==== Given text ====

The acclaimed author, ecologist and Stony Brook research professor joined a crew for a project called Gyre. The trip enabled participants to witness the trash that litters the shoreline, threatening wildlife.

The Gyre project, named for the rotating ocean currents, also included artists who collected trash they will use as part of a traveling art exhibition.

“It’s mainly a visibility raising effort,” said Safina, a MacArthur “genius” fellowship recipient. “It’s a way of showing people that, not only is garbage a problem where people live, but it is also a problem where animals live and where people go for natural beauty.”

While the waste in Alaska included consumer items like plastics that he sees near his Amagansett home, it also had more industrial pieces, including commercial fishing and shipping gear.

“There appears to be little concerted effort to find and track down the origin of this stuff,” Safina said. “Is it an accident or is it being dumped? A larger portion of the effort should go towards eliminating the problem.”

The Gyre team removed about four tons of trash.

Still, as he tends to do in his books, which include “Song for the Blue Ocean” and “Eye of the Albatross,” Safina didn’t fixate on the negative during his Alaska trip.

There was less and different trash than he was expecting, he said. The trash also seemed to collect in protected, calmer areas, unable to cling to the faster moving water near more dynamic cliffs.

He reveled in the opportunity to observe a grizzly bear with her three cubs for over an hour. The bear came within 20 yards of the group.

“I have enough experience with wildlife to have a sense that she was completely relaxed,” he said. “I love the proximity of it.”

Safina said the trip didn’t come at a particularly good time for him, because he is researching and writing his latest book, which is about the cognitive experiences of animals.

“This project was important enough to be worth that interruption,” he said.

While Safina has lobbied to protect the environment, helping to pass a United Nations Global Fisheries Treaty, he has transitioned to being more of a writer and witness.

“I was a plaintiff” on lawsuits in the 1990s, he said. “I hope what I do [now] inspires other people to do the kinds of things I was doing.”

Hope is an important part of his passion.

“He points out all the things that are wrong with what we do, but his final take on everything, his final philosophy, is a positive one,” said Jean Naggar, Safina’s literary agent at her eponymous agency.

==== Record excerpts ====

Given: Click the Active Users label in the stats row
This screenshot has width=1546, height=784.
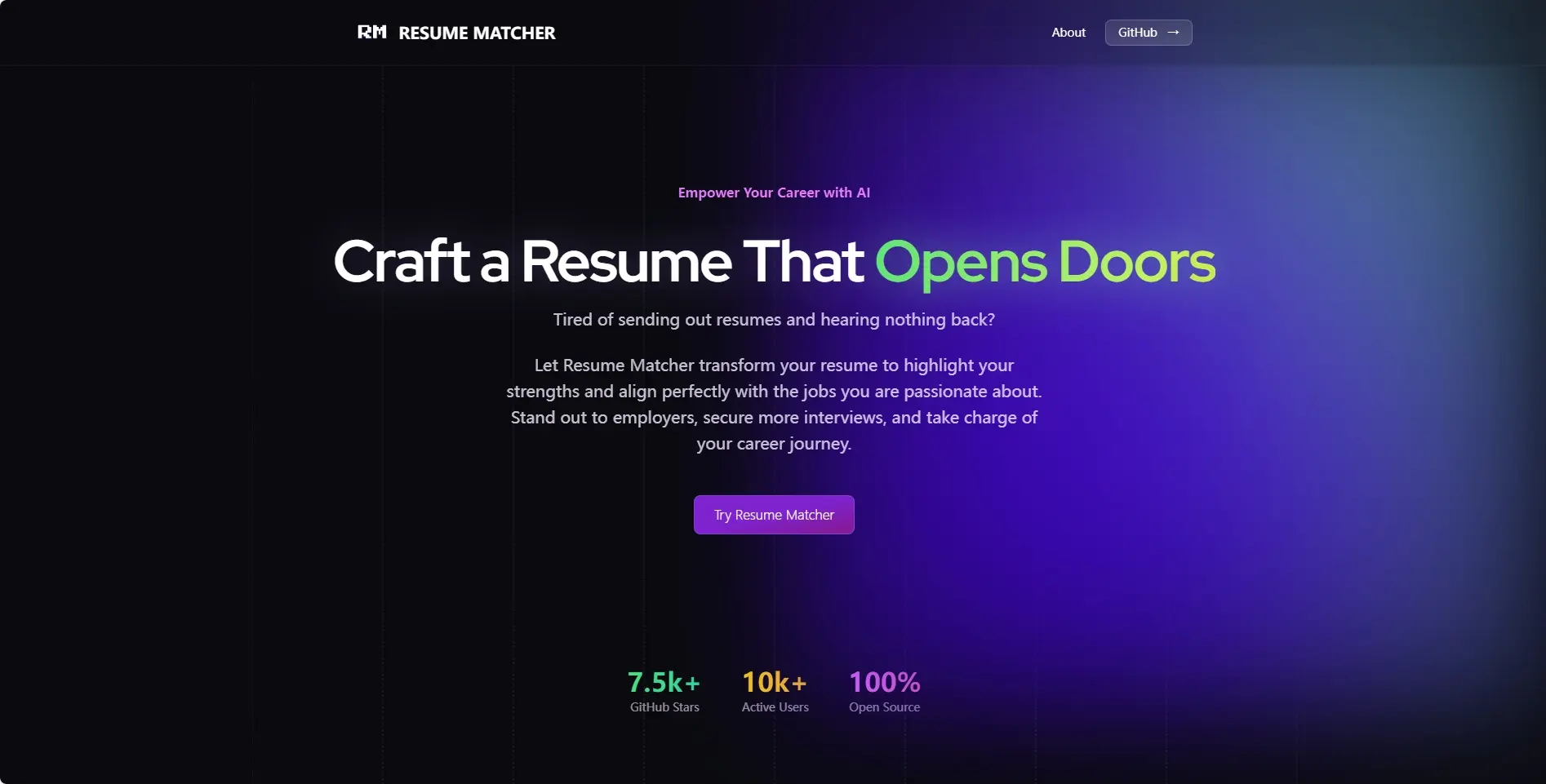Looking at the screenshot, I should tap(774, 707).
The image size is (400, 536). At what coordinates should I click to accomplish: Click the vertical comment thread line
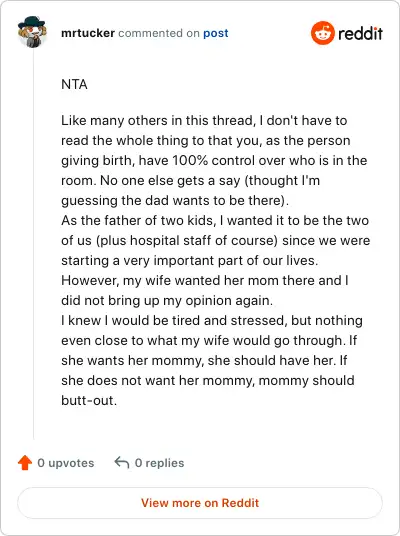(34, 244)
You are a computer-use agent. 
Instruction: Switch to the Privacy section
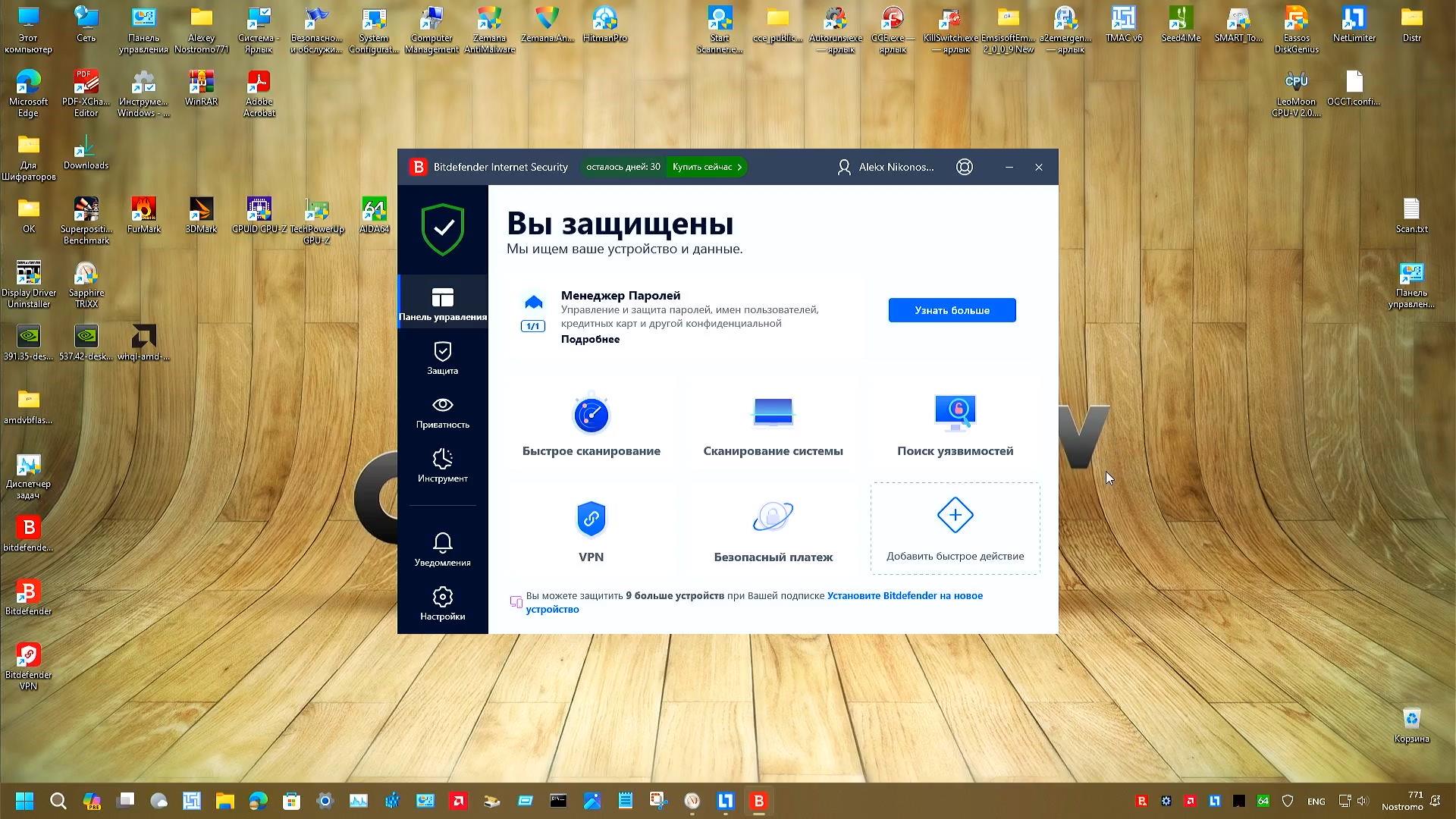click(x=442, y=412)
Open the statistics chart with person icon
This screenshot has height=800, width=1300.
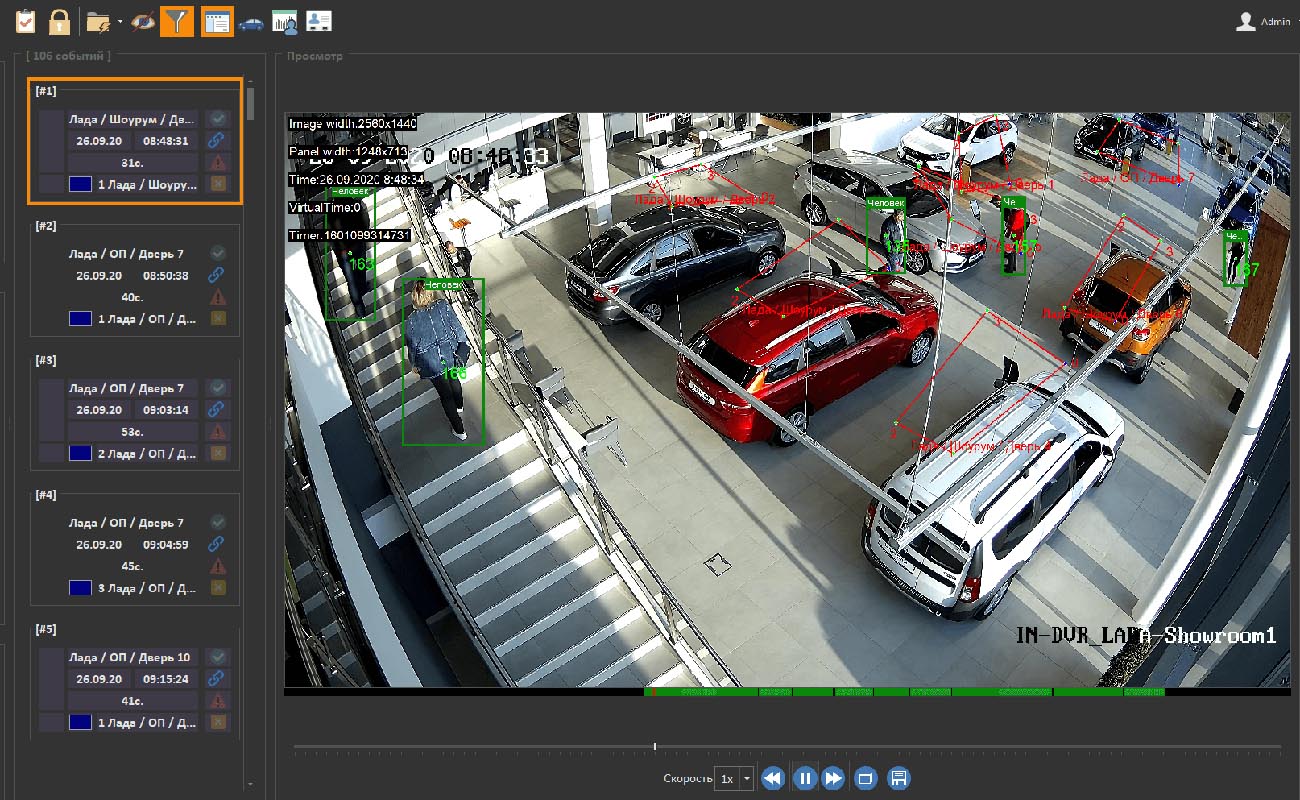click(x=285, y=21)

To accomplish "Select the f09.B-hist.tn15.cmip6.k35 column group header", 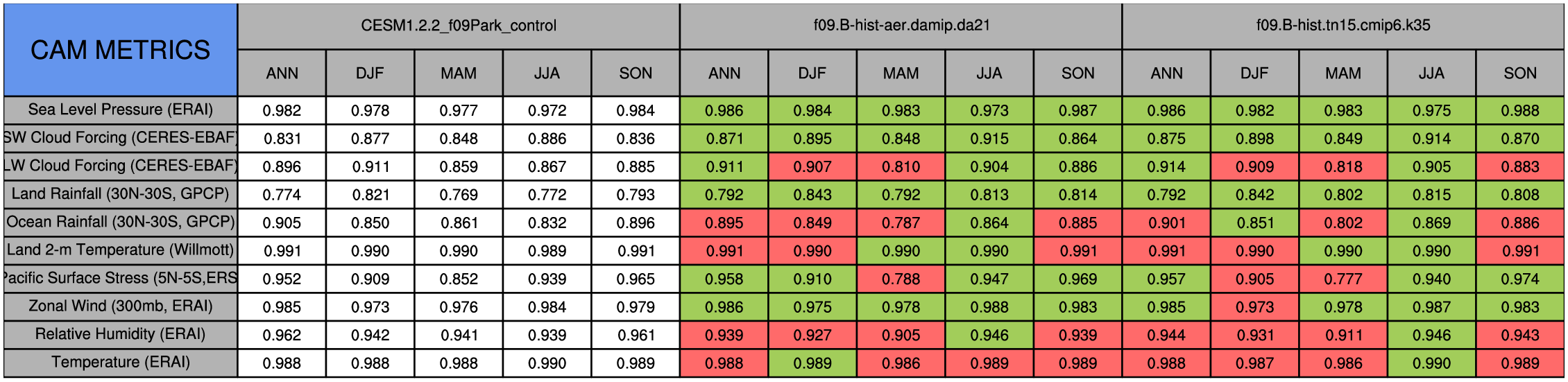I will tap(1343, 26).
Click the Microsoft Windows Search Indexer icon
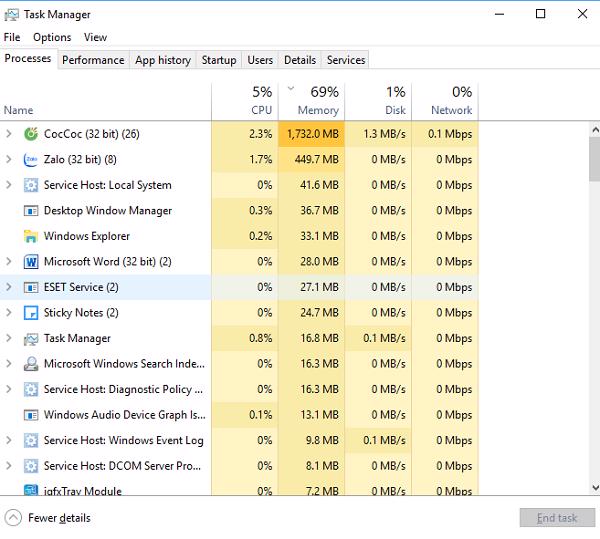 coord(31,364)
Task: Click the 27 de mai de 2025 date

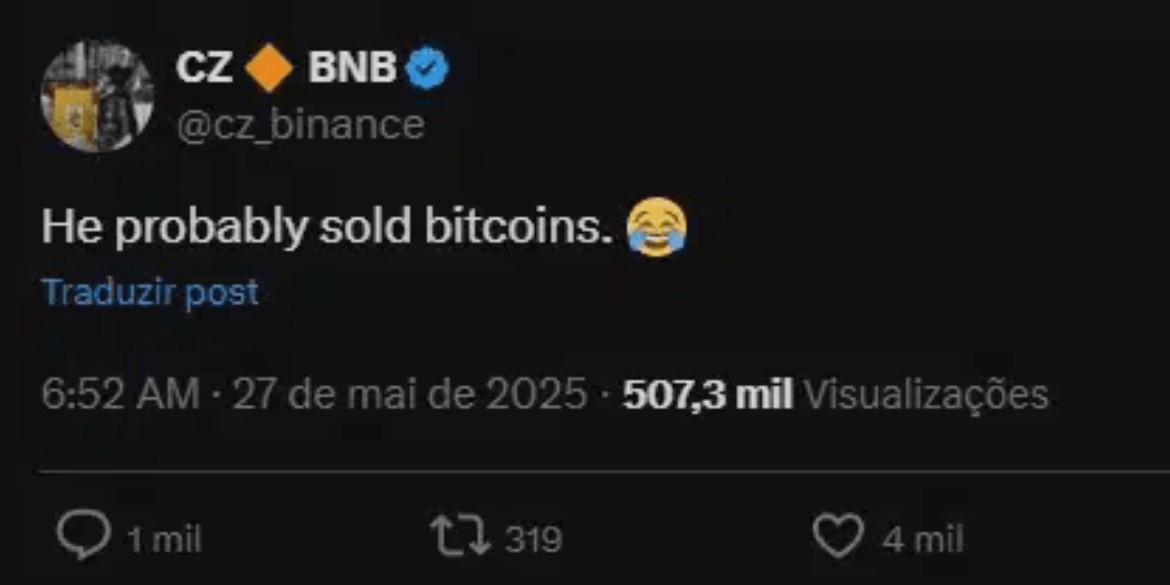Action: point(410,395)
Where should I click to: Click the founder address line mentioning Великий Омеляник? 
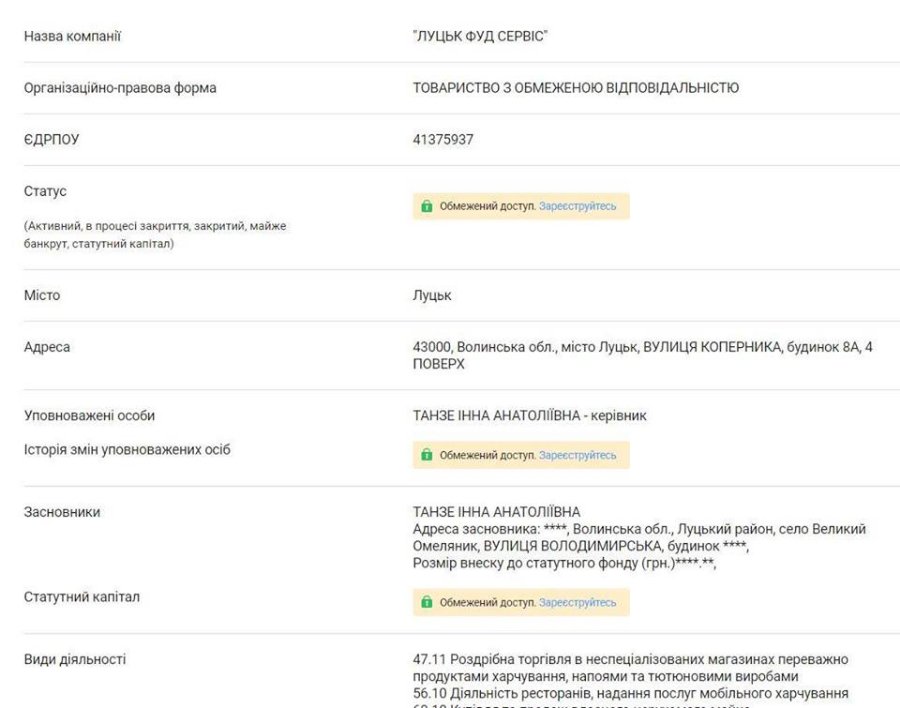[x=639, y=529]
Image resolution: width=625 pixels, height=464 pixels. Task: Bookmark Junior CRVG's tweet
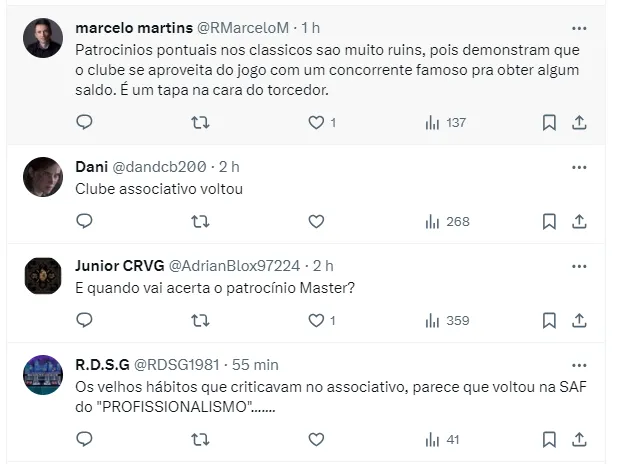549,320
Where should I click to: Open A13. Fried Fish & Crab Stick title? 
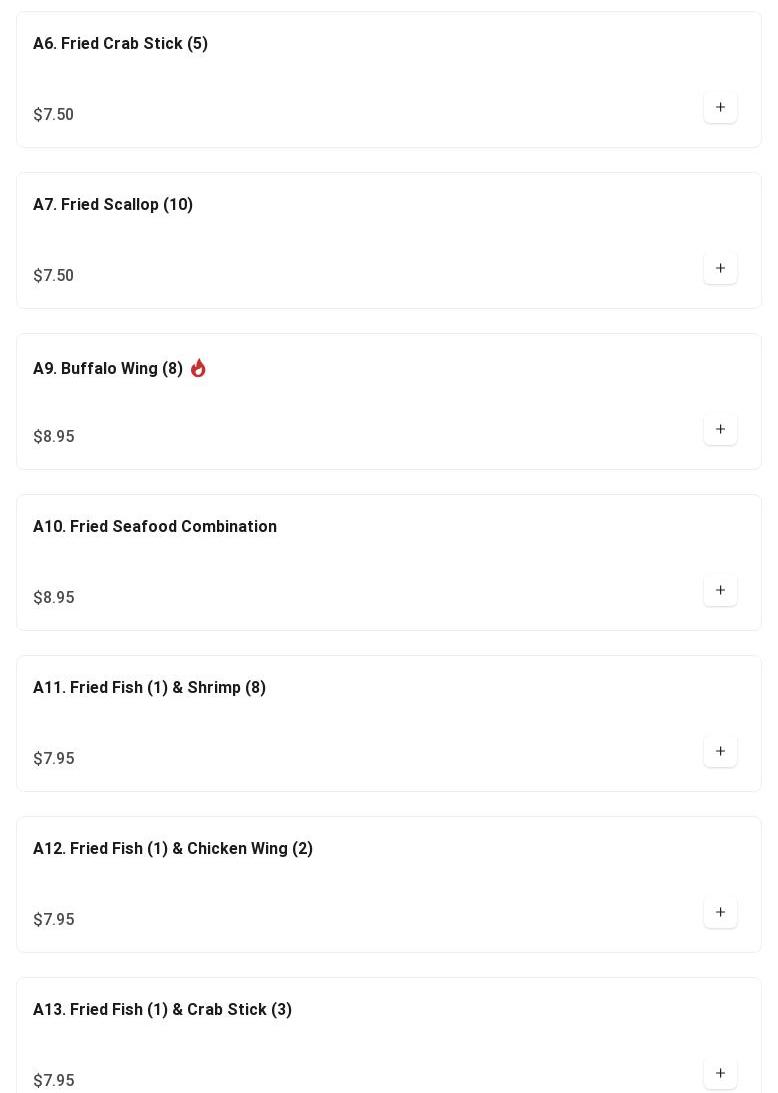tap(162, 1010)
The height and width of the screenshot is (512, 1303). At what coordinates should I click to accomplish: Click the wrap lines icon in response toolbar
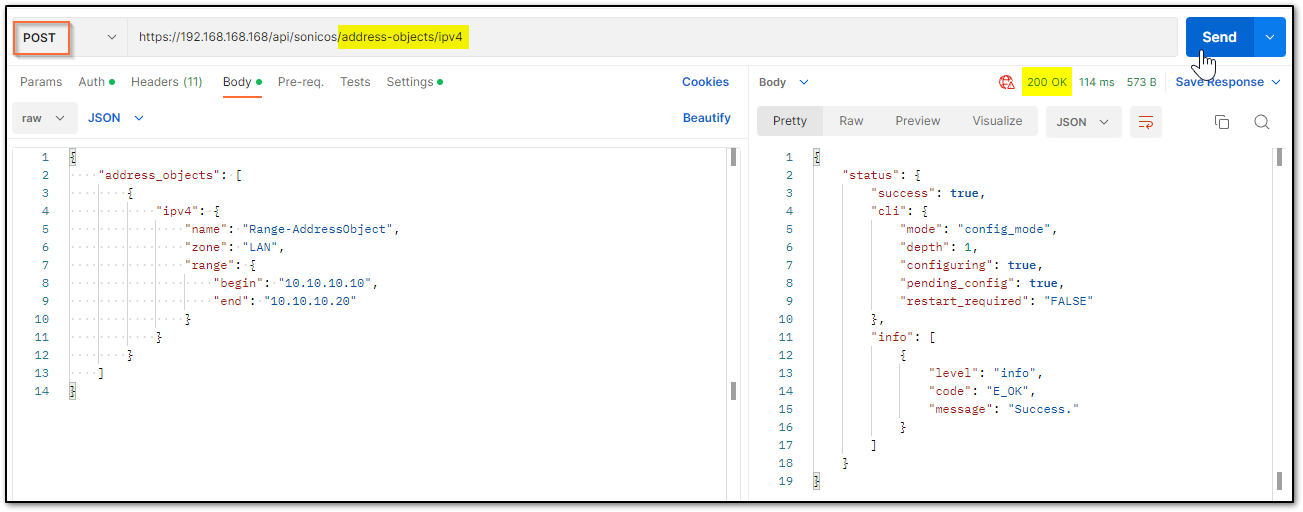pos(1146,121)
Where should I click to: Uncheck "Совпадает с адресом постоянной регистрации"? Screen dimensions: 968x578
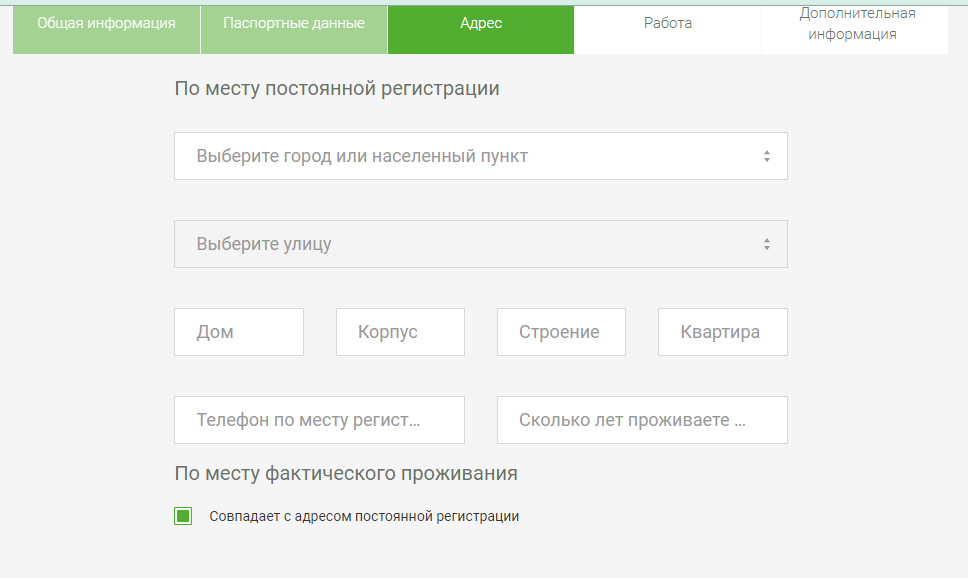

====

Goals |
[1] From the article about the Gyre project, reproduce the passage from "The acclaimed author, ecologist" up to and including "and shipping gear.".
[2] List the roles that the opening sentence of the article about the Gyre project gives to the person who joined the crew.
[3] Continue the article about the Gyre project from where it stops.

Set of answers |
[1]
The acclaimed author, ecologist and Stony Brook research professor joined a crew for a project called Gyre. The trip enabled participants to witness the trash that litters the shoreline, threatening wildlife.

The Gyre project, named for the rotating ocean currents, also included artists who collected trash they will use as part of a traveling art exhibition.

“It’s mainly a visibility raising effort,” said Safina, a MacArthur “genius” fellowship recipient. “It’s a way of showing people that, not only is garbage a problem where people live, but it is also a problem where animals live and where people go for natural beauty.”

While the waste in Alaska included consumer items like plastics that he sees near his Amagansett home, it also had more industrial pieces, including commercial fishing and shipping gear.

[2]
acclaimed author
ecologist
Stony Brook research professor

[3]
A co-chair for the steering committee for the Alan Alda Center for Communicating Science, Safina teaches a course for graduate students.

“He’s a great example of a person who can interweave factual material with an ability to tell memorable stories,” Elizabeth Bass, the director of the center. He is a “very inspirational figure” for his students.

Safina blends science with art, Bass said. A percussionist who worked his way through the State University of New York at Purchase playing drums, Safina mixes an appreciation for nature and the environment with disappointment, frustration and a call to action.

“Not many scientists are comfortable talking about beauty in the way that [he] is,” said Bass.

In a class they teach together, Safina and Bass challenge students to think about their audience, asking them to define gravity in a lecture or by telling a story.

Safina, who hosts a PBS series, “Saving the Ocean with Carl Safina,” lives with his partner Patricia Paladines, who works as a program officer at Centre ValBio, a Stony Brook research facility. An avid fisherman, Safina rarely orders anything from a restaurant if he has to worry about its origin.

“The last time I had clams,” he said, “I dug them myself.”

Naggar, who admires his “lyrical” writing and calls him a “scientist with a heart,” said she has become more careful about restaurant fish, too.

As for his work, Safina said most people look at a bird or a deer and think of those animals as not other than people. “I see them really quite a lot like I see other people.”